WORK TO BE COMPLETED: Only one stretch of the records below is wanted: the lines from the one holding "Where should I" through the one holding "Task: Expand the Akcje dropdown menu". Return it exactly, both ends included.

EXTRACTED DATA:
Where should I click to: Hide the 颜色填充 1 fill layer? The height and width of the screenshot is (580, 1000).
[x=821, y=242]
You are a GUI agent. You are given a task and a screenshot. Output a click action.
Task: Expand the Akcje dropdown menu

---

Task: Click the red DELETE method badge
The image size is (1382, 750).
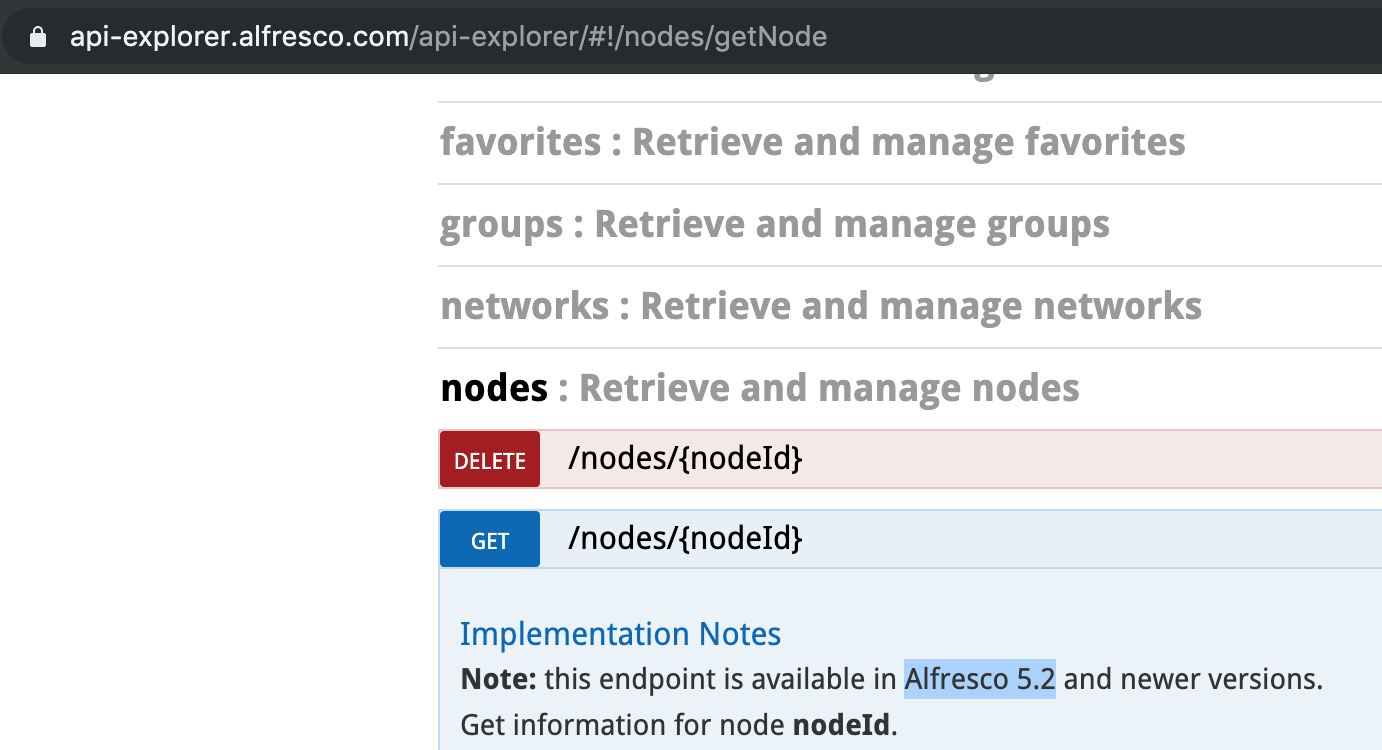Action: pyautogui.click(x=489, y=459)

OUTPUT FOR THIS EXERCISE:
Where should I click to: Hide the 颜色填充 1 fill layer? The height and width of the screenshot is (580, 1000).
[x=821, y=242]
You are a GUI agent. You are given a task and a screenshot. Output a click action.
Task: Expand the Akcje dropdown menu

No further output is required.